Cookie Notice

As far as I know, and as far as I remember, nothing in this page does anything with Cookies.

2011/03/24

Now There IS An App For That

I had to do something. This was something. So I did this.

This program collects the functions by module in a directory full of modules and checks a code base against it. This tells you which functions you are actually using. Which isn't quite what I wanted, but close.

I can see some additions I could want. Setting the library directory and code directories via Getopt::Long would be the first one. And it doesn't quite tell me what I want to know in all cases. If I use a function in a program that never gets called, it still gives me a result. But this is a place to start.

And because of this, I now know that, within the stack of previously-invented wheels called CPAN, there's a module called Regexp::Common that holds a stack of established regular expressions. I wanted to pull out all comments out of my programs for testing, so that a commented-out function doesn't count.

◇ ◇ ◇

**Problems and tasks**:
#1 In the post above, what is the name of the CPAN module that holds a stack of established regular expressions?
#2 Rewrite the paragraph of the post that begins "I can see some additions" as a short bulleted list that keeps its main facts.
#3 Summarize the post in two sentences.

**Stored entries**:
◇ ◇ ◇

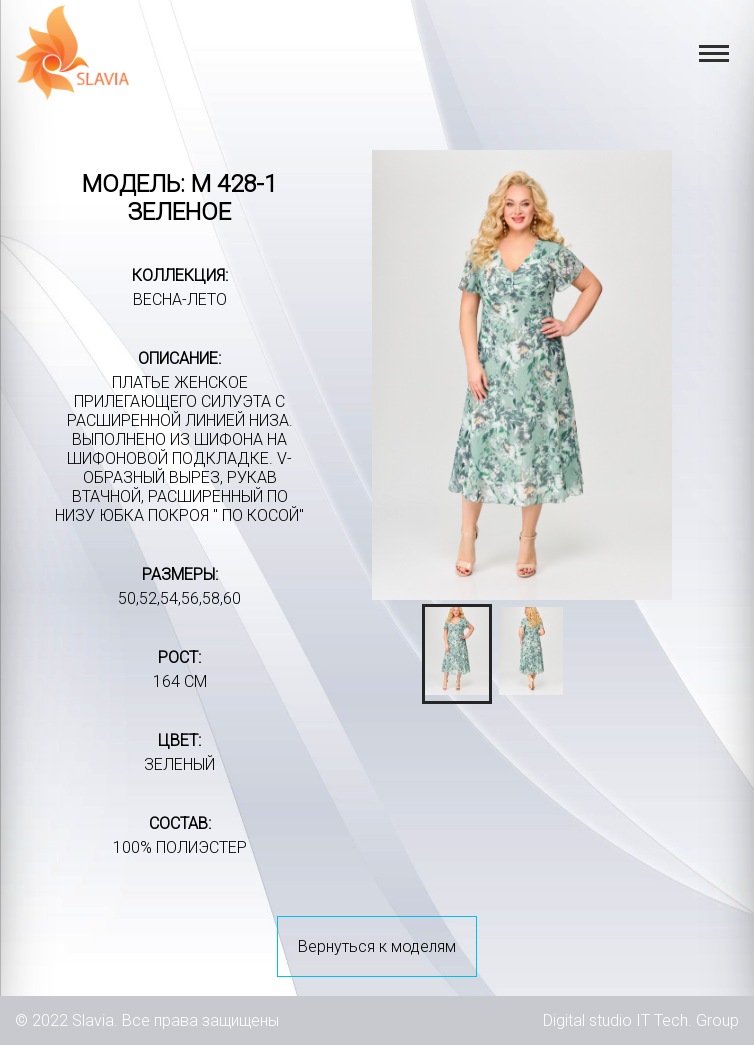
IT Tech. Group (687, 1020)
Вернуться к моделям (377, 946)
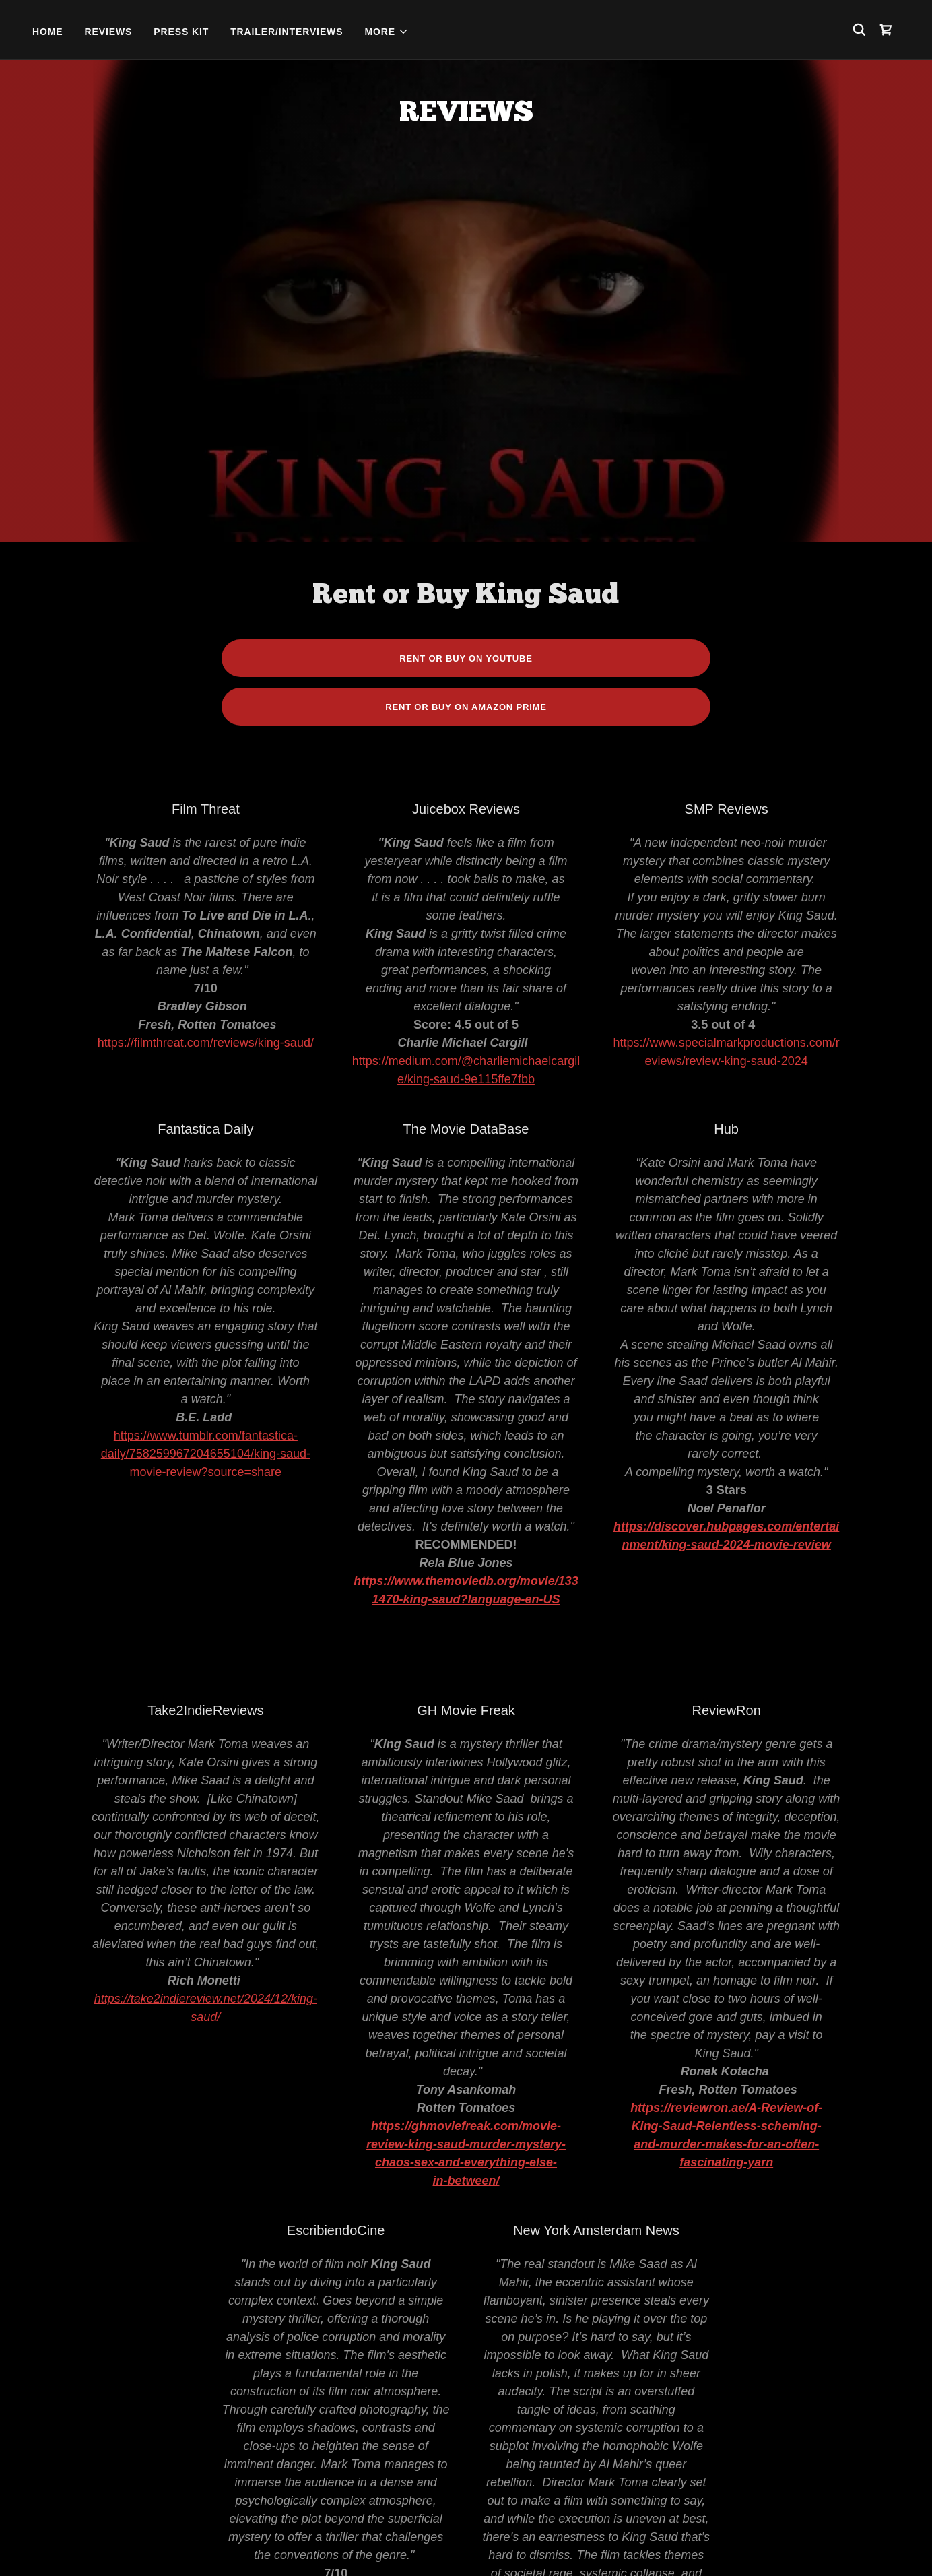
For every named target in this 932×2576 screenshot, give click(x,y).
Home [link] (47, 31)
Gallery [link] (580, 2543)
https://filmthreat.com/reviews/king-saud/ (206, 741)
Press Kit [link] (181, 31)
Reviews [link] (109, 31)
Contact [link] (640, 2543)
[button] (386, 32)
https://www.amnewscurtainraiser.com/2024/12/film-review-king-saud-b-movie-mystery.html (596, 2399)
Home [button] (282, 2543)
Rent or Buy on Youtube (465, 357)
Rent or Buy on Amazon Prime (466, 406)
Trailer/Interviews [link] (286, 31)
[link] (886, 29)
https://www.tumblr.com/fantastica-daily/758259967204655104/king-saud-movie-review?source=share (205, 1153)
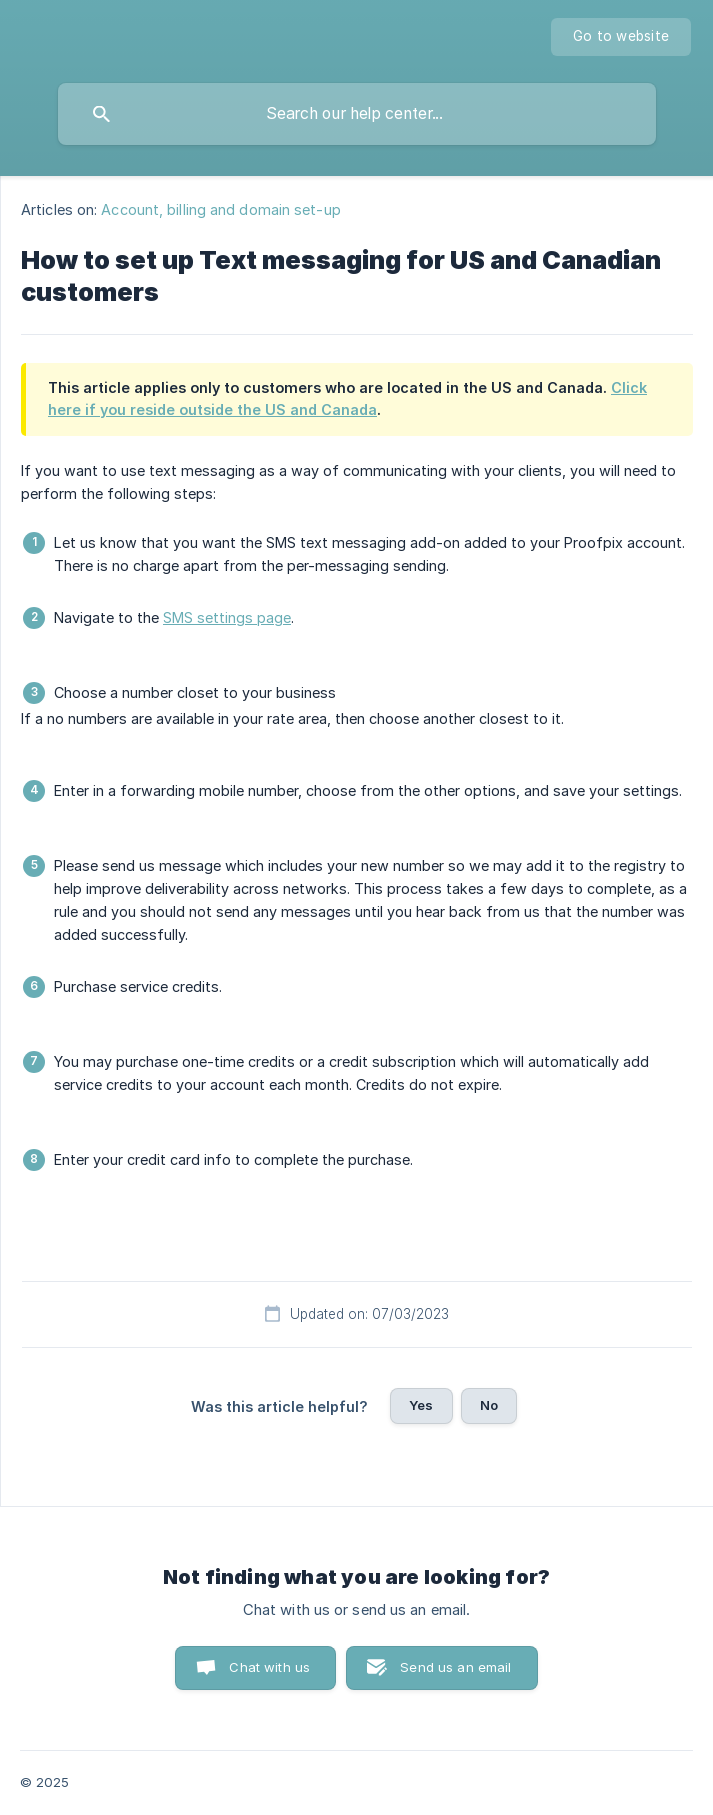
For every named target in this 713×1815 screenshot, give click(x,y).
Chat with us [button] (269, 1667)
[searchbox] (357, 114)
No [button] (489, 1405)
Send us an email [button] (455, 1667)
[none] (621, 37)
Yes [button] (421, 1405)
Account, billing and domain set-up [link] (220, 209)
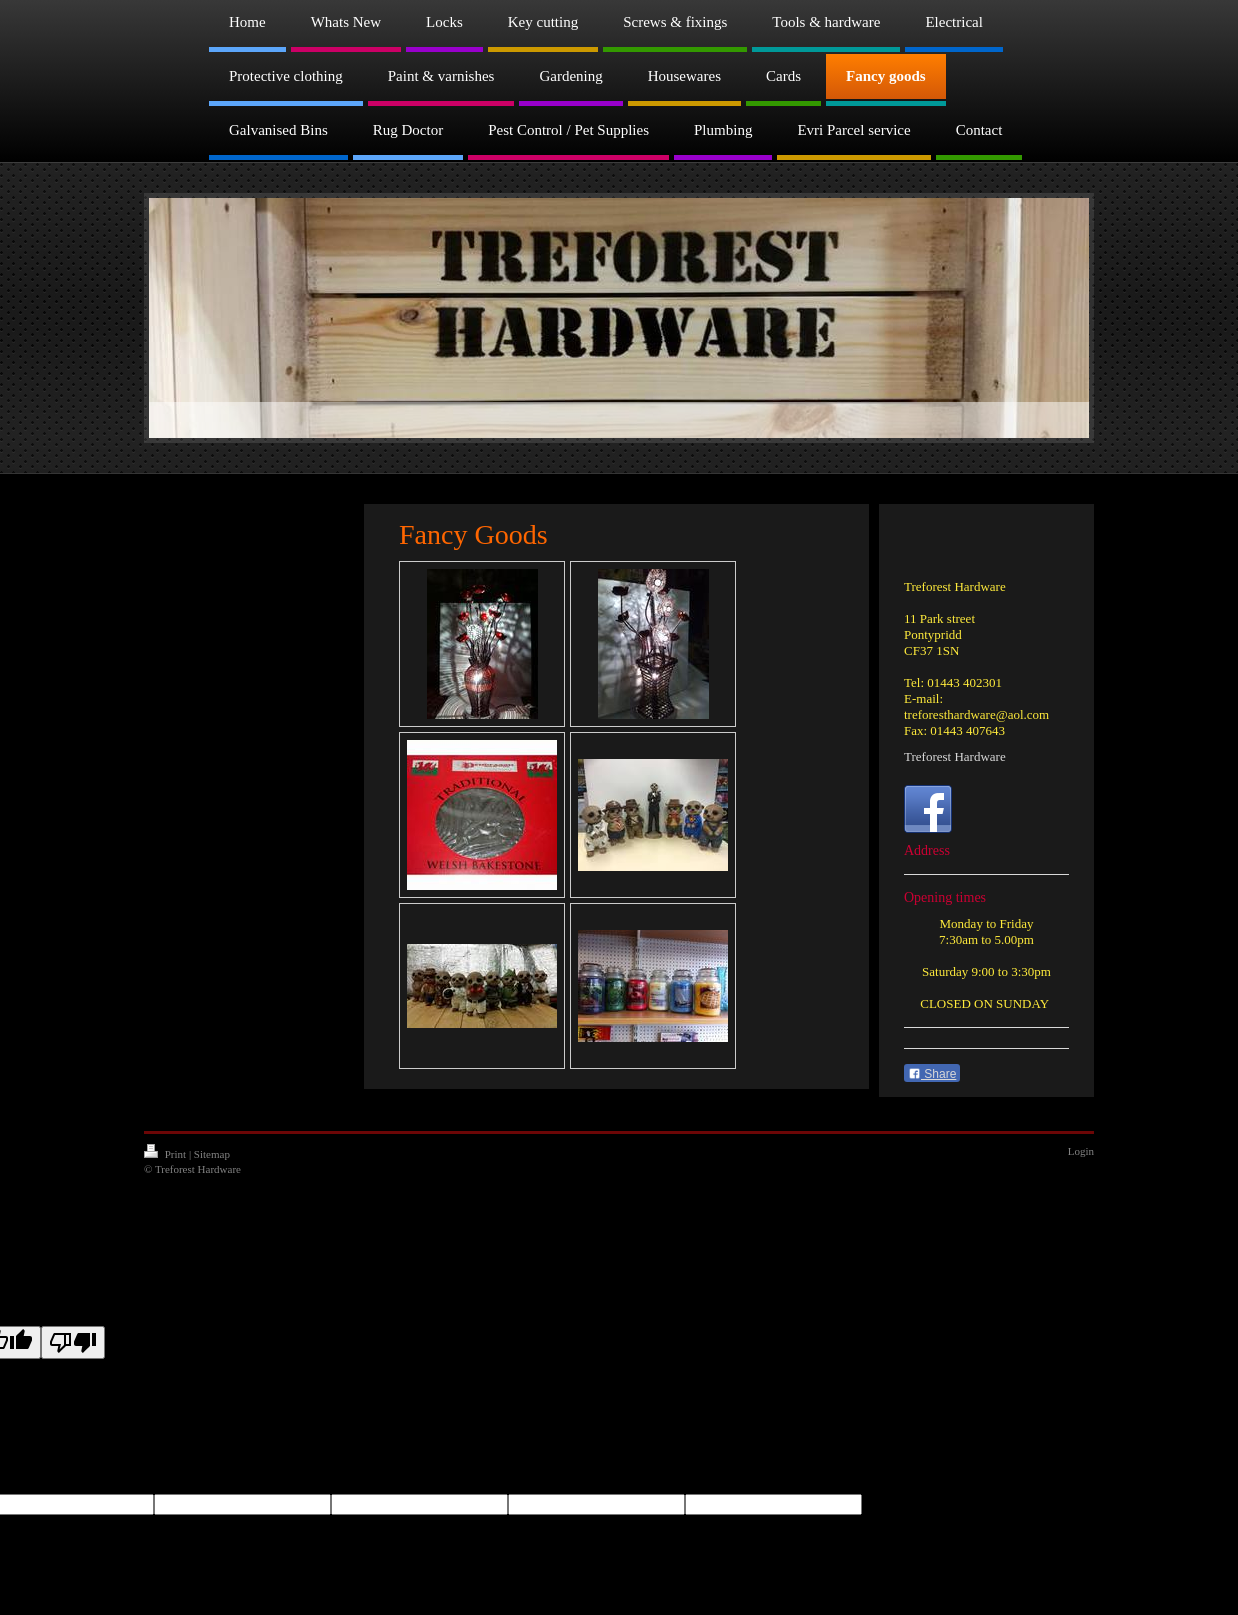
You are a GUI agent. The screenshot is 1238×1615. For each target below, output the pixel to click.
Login (1081, 1151)
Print (166, 1154)
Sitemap (212, 1154)
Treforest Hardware (955, 756)
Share (932, 1074)
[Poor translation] (73, 1342)
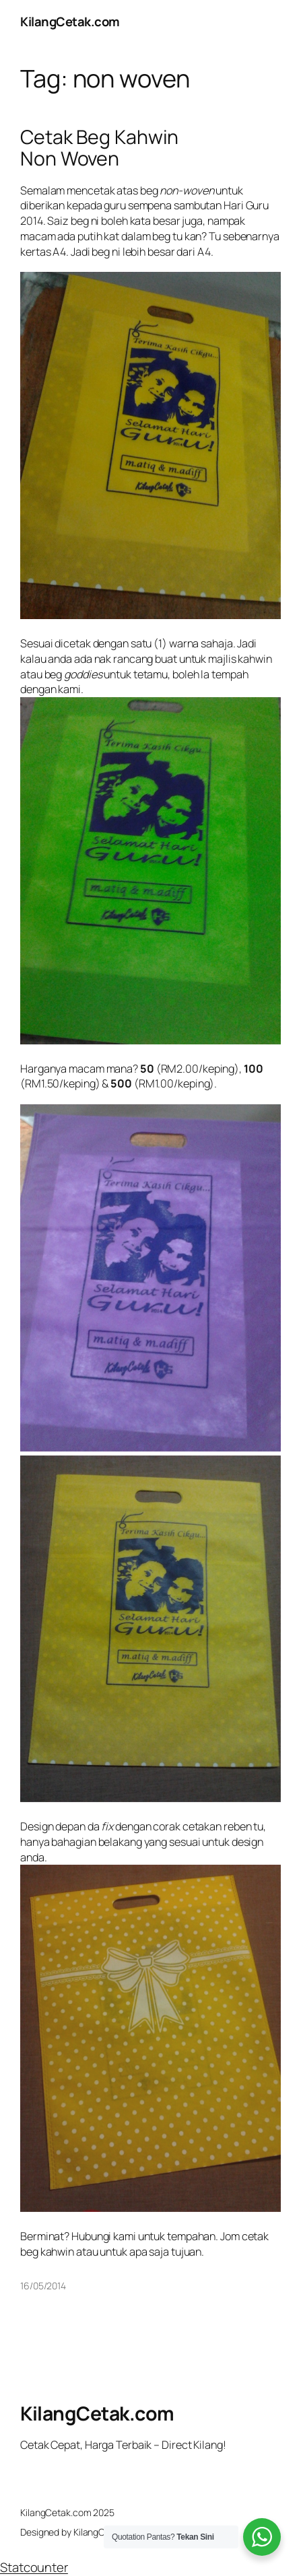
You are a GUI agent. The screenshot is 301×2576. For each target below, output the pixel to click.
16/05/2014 (43, 2285)
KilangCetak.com (70, 21)
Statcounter (34, 2567)
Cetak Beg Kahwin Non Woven (99, 148)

◇ ◇ ◇

**Results in order**:
#1 Regexp::Common

#2
- Several additions to the program seem desirable.
- The first would be setting the library directory and code directories through Getopt::Long.
- The program does not tell the author everything wanted in all cases: a function used in a program but never called still produces a result.
- It is nonetheless a place to start.

#3 The author wrote a program that collects the functions by module in a directory of modules and checks a code base against that list, showing which functions are actually used. The program could still be improved, and working on it led the author to Regexp::Common, a CPAN module of established regular expressions, since the author wanted to strip comments from programs so that a commented-out function would not count.